## Task objective
Print the complete listing so that it matches the original exactly.

## Recorded data
•••

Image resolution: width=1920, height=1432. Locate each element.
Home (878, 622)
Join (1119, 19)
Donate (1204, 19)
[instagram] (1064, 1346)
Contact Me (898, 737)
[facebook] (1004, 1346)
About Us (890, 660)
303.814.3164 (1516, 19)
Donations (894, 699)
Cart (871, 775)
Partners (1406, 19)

•••

## Response to this exercise
Image resolution: width=1920, height=1432. Locate each element.
Home (878, 622)
Join (1119, 19)
Donate (1204, 19)
[instagram] (1064, 1346)
Contact Me (898, 737)
[facebook] (1004, 1346)
About Us (890, 660)
303.814.3164 (1516, 19)
Donations (894, 699)
Cart (871, 775)
Partners (1406, 19)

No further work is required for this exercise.